━━ RECORDS FOR THIS TASK

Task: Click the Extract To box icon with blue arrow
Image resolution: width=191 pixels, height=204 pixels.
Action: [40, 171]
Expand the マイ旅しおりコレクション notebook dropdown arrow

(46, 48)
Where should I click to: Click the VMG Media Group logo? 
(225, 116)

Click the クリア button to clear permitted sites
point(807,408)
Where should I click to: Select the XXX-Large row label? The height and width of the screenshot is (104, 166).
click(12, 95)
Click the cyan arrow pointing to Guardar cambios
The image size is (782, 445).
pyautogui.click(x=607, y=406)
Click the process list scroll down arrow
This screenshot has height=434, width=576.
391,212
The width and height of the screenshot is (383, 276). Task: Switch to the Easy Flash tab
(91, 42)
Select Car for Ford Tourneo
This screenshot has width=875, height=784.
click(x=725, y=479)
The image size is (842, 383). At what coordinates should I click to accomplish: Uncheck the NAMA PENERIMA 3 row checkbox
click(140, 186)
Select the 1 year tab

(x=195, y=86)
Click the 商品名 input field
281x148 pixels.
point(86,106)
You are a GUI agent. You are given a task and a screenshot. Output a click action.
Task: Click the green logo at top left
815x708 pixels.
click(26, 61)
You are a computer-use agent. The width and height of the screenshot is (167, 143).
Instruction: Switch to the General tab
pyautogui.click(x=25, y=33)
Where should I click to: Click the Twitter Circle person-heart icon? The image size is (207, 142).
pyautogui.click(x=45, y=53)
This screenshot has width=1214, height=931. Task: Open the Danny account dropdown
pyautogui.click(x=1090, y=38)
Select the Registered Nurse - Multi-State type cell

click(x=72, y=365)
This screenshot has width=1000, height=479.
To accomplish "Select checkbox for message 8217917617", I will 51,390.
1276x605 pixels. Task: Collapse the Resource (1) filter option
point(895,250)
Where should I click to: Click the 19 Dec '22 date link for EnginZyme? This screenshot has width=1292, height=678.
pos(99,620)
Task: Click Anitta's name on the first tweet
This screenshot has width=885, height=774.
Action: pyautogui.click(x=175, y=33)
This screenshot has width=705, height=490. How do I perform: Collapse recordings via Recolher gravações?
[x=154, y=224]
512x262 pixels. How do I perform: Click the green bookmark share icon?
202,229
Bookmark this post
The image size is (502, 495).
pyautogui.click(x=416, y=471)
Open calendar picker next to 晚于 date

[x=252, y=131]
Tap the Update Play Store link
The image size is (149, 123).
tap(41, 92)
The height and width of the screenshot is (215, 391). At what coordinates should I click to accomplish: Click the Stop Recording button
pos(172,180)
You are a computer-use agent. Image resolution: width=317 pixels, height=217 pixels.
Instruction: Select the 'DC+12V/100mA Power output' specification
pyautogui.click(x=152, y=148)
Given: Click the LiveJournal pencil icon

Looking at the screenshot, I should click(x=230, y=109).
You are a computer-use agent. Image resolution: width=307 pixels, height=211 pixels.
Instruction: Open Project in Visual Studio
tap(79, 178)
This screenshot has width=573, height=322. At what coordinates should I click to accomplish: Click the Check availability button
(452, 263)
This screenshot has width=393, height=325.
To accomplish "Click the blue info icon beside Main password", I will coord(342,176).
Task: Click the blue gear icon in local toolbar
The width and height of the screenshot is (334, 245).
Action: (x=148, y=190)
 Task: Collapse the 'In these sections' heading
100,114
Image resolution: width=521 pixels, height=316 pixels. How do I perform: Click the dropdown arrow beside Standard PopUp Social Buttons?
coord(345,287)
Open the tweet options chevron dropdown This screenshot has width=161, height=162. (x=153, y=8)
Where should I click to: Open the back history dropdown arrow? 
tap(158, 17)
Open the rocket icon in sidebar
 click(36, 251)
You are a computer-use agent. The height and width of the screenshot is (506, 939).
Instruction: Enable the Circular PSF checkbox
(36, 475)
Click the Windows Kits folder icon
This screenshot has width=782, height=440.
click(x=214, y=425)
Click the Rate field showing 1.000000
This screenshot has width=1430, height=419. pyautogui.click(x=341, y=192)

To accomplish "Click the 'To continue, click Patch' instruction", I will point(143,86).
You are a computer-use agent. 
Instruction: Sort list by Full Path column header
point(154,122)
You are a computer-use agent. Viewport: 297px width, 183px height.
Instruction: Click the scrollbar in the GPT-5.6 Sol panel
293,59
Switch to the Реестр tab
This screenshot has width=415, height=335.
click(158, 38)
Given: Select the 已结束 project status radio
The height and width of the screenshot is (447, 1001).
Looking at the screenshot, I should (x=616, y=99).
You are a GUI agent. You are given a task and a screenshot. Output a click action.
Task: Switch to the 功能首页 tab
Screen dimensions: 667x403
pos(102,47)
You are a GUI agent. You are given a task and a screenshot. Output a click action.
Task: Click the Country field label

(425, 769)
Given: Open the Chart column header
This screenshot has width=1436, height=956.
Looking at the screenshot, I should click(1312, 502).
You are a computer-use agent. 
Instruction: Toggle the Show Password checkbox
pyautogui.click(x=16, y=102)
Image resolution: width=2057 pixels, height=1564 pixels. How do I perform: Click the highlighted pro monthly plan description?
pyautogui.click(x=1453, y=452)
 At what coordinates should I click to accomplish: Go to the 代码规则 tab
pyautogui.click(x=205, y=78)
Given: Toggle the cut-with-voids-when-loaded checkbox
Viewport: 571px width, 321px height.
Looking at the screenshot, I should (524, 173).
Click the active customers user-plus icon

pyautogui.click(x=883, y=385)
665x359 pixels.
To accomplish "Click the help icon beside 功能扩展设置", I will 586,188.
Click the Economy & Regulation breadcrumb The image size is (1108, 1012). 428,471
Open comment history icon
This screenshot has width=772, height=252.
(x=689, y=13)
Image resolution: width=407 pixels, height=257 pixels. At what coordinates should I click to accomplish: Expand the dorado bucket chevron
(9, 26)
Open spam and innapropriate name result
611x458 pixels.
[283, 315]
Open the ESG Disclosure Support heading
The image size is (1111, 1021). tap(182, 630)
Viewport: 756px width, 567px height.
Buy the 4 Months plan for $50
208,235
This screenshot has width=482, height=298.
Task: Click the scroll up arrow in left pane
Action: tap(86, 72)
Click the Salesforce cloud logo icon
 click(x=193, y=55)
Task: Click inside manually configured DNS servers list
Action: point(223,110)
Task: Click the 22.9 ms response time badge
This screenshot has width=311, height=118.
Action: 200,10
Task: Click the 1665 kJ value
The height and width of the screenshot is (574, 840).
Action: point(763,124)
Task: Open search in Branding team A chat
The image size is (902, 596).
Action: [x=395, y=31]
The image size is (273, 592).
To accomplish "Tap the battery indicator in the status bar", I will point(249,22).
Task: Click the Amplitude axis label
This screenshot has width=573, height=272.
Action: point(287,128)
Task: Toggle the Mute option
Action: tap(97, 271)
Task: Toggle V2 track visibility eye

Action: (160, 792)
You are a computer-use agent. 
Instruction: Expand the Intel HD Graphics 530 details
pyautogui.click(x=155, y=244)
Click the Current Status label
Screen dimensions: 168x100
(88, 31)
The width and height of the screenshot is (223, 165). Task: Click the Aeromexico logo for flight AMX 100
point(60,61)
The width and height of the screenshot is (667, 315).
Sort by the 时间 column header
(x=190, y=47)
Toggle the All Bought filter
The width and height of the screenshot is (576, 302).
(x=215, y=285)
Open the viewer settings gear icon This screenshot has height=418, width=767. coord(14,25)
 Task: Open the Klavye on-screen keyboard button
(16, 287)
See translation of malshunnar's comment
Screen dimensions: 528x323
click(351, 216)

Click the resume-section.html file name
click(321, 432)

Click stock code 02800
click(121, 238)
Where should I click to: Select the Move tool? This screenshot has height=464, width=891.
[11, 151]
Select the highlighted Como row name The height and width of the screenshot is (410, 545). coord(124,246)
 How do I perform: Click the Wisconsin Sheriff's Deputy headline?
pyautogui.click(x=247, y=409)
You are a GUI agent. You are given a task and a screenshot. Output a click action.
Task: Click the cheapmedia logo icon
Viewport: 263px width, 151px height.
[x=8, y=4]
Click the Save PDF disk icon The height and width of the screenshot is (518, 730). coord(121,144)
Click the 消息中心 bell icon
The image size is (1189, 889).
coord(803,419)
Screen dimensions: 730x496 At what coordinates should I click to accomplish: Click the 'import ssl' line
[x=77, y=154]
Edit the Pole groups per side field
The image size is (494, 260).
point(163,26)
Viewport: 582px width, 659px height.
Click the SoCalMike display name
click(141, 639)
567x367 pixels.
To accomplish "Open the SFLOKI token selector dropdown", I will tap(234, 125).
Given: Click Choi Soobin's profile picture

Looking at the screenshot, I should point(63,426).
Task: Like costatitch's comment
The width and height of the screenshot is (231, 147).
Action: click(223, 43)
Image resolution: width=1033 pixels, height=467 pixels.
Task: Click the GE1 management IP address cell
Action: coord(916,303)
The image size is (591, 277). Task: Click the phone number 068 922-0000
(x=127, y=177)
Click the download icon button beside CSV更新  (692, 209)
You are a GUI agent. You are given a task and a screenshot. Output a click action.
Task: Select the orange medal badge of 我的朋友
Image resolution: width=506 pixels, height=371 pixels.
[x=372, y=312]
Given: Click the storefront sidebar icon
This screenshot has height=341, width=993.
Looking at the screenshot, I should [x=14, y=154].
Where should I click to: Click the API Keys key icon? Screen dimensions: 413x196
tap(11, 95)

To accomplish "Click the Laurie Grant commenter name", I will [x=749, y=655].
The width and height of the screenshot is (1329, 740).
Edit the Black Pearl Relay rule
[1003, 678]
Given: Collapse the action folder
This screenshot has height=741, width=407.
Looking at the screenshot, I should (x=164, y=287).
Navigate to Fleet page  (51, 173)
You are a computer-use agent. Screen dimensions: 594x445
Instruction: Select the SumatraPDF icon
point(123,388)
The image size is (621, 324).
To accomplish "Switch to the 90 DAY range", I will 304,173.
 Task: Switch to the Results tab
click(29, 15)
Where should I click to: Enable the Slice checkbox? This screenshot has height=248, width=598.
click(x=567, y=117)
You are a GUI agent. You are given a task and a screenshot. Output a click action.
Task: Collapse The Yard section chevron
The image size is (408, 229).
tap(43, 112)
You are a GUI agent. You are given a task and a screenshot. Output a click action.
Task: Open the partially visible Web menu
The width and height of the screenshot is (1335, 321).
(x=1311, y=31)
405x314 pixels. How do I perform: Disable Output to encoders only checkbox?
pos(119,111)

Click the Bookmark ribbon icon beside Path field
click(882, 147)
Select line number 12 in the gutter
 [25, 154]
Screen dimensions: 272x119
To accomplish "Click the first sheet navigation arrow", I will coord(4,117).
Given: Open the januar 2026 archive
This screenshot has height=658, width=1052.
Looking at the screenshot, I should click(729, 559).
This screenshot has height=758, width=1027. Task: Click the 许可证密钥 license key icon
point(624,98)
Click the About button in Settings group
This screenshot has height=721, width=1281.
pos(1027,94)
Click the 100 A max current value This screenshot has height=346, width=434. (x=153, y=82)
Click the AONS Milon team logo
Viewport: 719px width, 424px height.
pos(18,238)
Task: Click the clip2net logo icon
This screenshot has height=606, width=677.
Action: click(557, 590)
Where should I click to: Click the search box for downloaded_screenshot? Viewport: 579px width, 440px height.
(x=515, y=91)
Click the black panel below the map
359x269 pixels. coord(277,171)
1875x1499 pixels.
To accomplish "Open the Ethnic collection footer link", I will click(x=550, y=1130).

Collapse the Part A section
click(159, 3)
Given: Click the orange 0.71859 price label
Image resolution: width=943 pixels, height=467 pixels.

━━━━

WORK ITEM: With the line containing "Click the 100" as the first and the final line of the entries above as the last, write out that span exactly and nothing more.

ANSWER SECTION:
Click the 100 A max current value This screenshot has height=346, width=434. (x=153, y=82)
Click the AONS Milon team logo
Viewport: 719px width, 424px height.
pos(18,238)
Task: Click the clip2net logo icon
This screenshot has height=606, width=677.
Action: click(557, 590)
Where should I click to: Click the search box for downloaded_screenshot? Viewport: 579px width, 440px height.
(x=515, y=91)
Click the black panel below the map
359x269 pixels. coord(277,171)
1875x1499 pixels.
To accomplish "Open the Ethnic collection footer link", I will click(x=550, y=1130).

Collapse the Part A section
click(159, 3)
Given: Click the orange 0.71859 price label
Image resolution: width=943 pixels, height=467 pixels.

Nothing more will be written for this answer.